* **Requirements**
#1 In the listing, reproduce word for word the lines starting at the one containing "Where should I click to: Switch" and ending at the one containing "Open the Subtitles".
#2 Carry on the text about groups of companies in Israel's hi-tech industry from the point where it stops.
==== Page text
Zoom in on industry: the blooming of growth companies
The hi-tech industry in Israel is not monolithic and is made up of several groups of companies, each with unique characteristics and needs. In-depth analysis of the industry allows us to identify the formation of a new group – a group of growth companies – as part of the overall maturation of the innovation ecosystem in Israel.
We wish to thank Yifat Oron, CEO of Leumitech, Yossi Vinitzky, Head of Poalim Hi-Tech, and David Cohen, CEO of SVB Israel Advisors, for their contributions to the financial part of this chapter.
The hi-tech industry in Israel is not monolithic, but is made up of groups of companies, sharing common characteristics and challenges. The distinction between the various groups is important for understanding the patterns of activity within each group, and in particular for identifying the difficulties they face, as well as formulating the solutions most appropriate for them. In this chapter, we would like to offer a conceptual segmentation of the companies in the industry into five groups with common characteristics, and to provide a general description of the nature of their activities. Alongside the three generic groups – startups, SMEs and large companies – that can be found in any hi-tech industry, two unique groups can be distinguished in Israel – the group of R&D centers of multinational corporations, and the group of growth companies.
- R&D centers: Multinational corporations have more than 300 R&D centers in Israel. Although, these are backed by the corporations behind them, their activities are not similar at all to the activities of large companies, and therefore we created a separate group for them. Activity in the R&D centers is characterized by an almost absolute focus on research and development, minimal manufacturing activity and lack of sales. In this context, it is important to note that Intel, for example, was classified in the group of large companies, and not in the group of R&D centers of multinational corporations, despite the fact that there is a foreign multinational corporation behind it.
========
==== Records for the task
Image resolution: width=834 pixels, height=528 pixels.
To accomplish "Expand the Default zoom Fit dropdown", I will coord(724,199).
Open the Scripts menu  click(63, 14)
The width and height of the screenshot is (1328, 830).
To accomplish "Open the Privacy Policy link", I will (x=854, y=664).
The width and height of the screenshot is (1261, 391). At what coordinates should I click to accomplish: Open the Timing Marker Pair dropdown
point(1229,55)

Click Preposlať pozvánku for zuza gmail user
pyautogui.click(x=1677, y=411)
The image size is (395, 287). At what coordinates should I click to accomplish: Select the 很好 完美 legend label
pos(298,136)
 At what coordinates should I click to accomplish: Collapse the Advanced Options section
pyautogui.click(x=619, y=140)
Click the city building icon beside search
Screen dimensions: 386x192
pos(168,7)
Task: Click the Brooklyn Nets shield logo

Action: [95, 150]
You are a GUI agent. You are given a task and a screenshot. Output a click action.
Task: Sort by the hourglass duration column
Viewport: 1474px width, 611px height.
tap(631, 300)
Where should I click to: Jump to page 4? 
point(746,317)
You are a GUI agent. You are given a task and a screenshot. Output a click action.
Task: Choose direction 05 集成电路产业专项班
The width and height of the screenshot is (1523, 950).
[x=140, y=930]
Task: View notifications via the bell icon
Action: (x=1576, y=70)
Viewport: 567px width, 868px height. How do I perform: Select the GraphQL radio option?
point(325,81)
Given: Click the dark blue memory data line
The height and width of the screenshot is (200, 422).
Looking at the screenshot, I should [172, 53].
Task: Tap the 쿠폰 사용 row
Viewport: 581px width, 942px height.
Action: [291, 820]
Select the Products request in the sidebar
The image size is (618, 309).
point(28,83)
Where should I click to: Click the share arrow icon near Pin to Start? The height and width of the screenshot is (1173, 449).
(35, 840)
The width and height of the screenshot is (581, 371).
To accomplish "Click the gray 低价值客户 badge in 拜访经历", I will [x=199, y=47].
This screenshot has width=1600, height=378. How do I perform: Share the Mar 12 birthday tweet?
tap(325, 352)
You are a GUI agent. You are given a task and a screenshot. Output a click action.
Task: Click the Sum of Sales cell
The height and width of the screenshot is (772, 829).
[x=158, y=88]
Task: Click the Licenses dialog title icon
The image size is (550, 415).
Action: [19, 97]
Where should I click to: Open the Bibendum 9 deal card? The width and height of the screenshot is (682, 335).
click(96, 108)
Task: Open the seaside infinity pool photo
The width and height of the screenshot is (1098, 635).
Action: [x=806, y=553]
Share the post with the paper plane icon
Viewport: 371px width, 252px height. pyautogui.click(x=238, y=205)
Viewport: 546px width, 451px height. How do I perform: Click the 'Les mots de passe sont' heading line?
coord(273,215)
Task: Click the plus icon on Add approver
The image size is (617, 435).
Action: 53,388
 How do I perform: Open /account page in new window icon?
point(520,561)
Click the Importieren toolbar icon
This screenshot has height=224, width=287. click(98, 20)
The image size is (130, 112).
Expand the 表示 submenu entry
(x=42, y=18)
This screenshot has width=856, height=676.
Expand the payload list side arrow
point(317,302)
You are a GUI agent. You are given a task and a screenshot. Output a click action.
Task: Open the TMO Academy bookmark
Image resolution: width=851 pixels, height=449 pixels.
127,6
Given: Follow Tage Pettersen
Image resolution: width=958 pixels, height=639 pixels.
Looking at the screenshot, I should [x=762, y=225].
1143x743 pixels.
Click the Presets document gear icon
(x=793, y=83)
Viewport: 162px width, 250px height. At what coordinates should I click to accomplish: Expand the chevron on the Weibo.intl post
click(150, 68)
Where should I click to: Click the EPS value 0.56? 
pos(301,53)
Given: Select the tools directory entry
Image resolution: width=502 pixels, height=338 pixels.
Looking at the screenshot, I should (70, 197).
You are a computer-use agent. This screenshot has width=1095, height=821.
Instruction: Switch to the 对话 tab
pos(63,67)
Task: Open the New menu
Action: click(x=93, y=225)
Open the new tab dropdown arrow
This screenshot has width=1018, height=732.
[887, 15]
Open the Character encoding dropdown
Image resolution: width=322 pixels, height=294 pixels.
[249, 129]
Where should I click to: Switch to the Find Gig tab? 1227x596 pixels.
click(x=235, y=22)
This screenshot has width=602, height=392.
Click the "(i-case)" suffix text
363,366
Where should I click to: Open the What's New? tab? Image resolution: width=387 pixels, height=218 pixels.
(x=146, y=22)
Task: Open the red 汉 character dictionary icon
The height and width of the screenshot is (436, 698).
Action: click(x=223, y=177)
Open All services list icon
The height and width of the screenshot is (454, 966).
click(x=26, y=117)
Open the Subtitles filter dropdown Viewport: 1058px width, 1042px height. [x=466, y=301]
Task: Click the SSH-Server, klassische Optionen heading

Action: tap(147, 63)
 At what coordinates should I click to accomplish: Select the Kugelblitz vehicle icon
========
* **Results for each task**
#1
Where should I click to: Switch to the Find Gig tab? 1227x596 pixels.
click(x=235, y=22)
This screenshot has width=602, height=392.
Click the "(i-case)" suffix text
363,366
Where should I click to: Open the What's New? tab? Image resolution: width=387 pixels, height=218 pixels.
(x=146, y=22)
Task: Open the red 汉 character dictionary icon
The height and width of the screenshot is (436, 698).
Action: click(x=223, y=177)
Open All services list icon
The height and width of the screenshot is (454, 966).
click(x=26, y=117)
Open the Subtitles filter dropdown Viewport: 1058px width, 1042px height. [x=466, y=301]

#2
- Growth companies: This group differs from the others due to its dynamism. The companies in this group are characterized by a rapid transition from SME (or startup), with the ultimate goal of becoming large companies. The 30 companies in this group also exhibit impressive sales growth (ranging from tens to hundreds of millions of dollars), and are in the eye of the storm. Beyond the dry statistics, their most striking feature is the strategic decision to become global leaders in their fields, without merging or being acquired by a larger company. The distinction between growth companies and other SMEs becomes more relevant as the industry matures and more companies go this route, a phenomenon that will be reviewed in detail later in this chapter.
The figure below provides a schematic description of the general characteristics of the companies in each group, which may also include “non-stereotypical” companies. At the same time, the segmentation contributes to the understanding of each group's share of the industry and allows us to delve into the phenomena that characterize just some of the groups. Therefore, later in this chapter we will focus on the industry maturation trend and the formation of growth companies.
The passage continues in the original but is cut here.